### What the task requires
Write out the rows below word for word, starting from the first line and stopping after the line that contains "point(218,560)".

++++++++++

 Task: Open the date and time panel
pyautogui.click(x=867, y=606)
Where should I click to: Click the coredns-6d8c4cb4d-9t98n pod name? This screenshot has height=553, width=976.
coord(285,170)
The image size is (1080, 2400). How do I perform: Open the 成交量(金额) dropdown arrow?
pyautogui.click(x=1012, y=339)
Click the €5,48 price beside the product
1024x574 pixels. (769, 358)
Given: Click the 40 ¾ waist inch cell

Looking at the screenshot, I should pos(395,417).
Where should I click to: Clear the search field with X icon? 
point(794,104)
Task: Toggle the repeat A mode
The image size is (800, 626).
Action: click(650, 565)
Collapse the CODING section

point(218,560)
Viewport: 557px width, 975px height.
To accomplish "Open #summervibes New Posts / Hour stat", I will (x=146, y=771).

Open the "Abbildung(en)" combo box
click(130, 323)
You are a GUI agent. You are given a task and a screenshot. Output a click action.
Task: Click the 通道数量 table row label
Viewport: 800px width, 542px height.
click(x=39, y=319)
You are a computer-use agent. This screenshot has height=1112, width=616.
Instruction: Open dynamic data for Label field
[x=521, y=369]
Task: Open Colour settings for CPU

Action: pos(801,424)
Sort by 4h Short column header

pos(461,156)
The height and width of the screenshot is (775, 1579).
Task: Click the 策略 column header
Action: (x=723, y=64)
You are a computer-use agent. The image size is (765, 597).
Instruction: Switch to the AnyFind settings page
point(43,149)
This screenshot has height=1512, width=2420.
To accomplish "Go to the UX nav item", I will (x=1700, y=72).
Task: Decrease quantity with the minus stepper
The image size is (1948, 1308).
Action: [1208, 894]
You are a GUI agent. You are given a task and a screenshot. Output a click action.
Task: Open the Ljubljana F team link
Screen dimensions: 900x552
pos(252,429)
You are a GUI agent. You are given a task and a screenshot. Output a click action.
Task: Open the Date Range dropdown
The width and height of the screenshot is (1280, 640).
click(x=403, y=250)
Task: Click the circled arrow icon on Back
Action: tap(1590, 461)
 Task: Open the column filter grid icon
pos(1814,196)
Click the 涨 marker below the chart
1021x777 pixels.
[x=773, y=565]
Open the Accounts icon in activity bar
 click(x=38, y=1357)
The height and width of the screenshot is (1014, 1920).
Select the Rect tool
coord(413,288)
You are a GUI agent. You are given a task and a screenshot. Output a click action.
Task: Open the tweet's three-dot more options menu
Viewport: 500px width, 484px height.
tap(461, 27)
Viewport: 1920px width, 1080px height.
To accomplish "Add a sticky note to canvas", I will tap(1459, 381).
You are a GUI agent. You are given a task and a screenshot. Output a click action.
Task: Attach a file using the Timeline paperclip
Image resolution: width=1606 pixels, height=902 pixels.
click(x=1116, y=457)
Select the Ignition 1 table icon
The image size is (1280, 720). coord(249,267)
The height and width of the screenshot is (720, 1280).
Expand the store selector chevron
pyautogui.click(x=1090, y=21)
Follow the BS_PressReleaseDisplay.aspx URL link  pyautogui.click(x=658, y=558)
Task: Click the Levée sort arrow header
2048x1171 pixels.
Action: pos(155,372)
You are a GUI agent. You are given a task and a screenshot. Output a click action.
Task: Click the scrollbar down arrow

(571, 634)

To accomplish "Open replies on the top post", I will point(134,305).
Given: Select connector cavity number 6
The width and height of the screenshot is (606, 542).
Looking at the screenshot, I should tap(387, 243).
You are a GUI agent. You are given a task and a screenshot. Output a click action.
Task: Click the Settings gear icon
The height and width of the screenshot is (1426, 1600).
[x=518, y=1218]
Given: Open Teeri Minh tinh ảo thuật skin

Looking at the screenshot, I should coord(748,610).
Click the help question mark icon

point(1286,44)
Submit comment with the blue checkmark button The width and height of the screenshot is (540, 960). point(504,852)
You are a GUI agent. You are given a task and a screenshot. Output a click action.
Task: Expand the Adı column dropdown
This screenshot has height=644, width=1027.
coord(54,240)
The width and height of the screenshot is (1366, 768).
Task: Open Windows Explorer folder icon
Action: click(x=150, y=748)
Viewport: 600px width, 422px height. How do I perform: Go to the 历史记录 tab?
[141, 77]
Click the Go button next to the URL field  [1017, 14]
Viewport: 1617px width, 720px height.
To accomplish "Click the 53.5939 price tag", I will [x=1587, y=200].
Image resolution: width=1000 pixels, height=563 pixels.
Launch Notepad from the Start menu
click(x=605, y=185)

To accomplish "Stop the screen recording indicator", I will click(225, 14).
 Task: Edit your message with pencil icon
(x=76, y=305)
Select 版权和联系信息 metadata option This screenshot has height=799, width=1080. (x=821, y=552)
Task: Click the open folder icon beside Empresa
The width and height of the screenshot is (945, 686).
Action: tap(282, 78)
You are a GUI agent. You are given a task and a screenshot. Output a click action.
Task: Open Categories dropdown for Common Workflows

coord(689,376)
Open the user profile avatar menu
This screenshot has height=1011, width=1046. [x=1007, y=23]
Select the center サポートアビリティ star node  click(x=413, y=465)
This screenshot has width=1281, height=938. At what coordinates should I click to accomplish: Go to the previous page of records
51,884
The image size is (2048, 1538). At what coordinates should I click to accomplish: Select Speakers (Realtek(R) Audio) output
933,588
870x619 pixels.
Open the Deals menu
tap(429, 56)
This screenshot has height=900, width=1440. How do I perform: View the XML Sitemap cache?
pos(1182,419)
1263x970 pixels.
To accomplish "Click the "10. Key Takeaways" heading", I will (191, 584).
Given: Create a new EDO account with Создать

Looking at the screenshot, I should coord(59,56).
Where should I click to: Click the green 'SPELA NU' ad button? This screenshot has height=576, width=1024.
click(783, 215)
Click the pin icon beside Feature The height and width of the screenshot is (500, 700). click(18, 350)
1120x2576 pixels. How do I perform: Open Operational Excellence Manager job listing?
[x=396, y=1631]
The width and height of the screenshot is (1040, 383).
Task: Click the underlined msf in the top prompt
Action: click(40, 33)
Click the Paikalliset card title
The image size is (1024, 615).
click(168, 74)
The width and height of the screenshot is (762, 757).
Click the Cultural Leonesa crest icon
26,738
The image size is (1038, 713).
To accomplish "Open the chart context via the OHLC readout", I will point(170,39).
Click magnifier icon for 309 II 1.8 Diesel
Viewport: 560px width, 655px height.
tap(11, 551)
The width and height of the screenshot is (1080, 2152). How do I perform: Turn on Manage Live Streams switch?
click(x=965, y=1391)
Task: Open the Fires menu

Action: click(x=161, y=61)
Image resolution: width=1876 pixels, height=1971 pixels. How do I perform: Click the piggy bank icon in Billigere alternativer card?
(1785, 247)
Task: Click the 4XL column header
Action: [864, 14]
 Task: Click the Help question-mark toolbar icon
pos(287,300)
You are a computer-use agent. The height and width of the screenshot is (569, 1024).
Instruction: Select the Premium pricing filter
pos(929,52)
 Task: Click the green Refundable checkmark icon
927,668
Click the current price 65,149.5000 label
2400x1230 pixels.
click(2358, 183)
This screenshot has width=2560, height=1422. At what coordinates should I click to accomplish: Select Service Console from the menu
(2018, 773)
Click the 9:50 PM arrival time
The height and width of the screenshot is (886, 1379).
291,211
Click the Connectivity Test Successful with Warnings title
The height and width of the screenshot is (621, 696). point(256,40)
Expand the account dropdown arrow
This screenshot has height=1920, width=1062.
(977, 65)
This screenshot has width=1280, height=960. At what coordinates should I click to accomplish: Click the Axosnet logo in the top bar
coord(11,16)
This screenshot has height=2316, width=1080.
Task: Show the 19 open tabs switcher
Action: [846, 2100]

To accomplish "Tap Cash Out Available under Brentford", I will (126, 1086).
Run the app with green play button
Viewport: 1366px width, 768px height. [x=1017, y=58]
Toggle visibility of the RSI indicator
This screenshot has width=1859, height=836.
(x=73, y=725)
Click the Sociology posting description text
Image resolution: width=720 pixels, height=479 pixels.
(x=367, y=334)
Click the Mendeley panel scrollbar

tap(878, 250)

++++++++++

### Problem solution
 Task: Open the date and time panel
pyautogui.click(x=867, y=606)
Where should I click to: Click the coredns-6d8c4cb4d-9t98n pod name? This screenshot has height=553, width=976.
coord(285,170)
The image size is (1080, 2400). How do I perform: Open the 成交量(金额) dropdown arrow?
pyautogui.click(x=1012, y=339)
Click the €5,48 price beside the product
1024x574 pixels. (769, 358)
Given: Click the 40 ¾ waist inch cell

Looking at the screenshot, I should pos(395,417).
Where should I click to: Clear the search field with X icon? 
point(794,104)
Task: Toggle the repeat A mode
The image size is (800, 626).
Action: click(650, 565)
Collapse the CODING section

point(218,560)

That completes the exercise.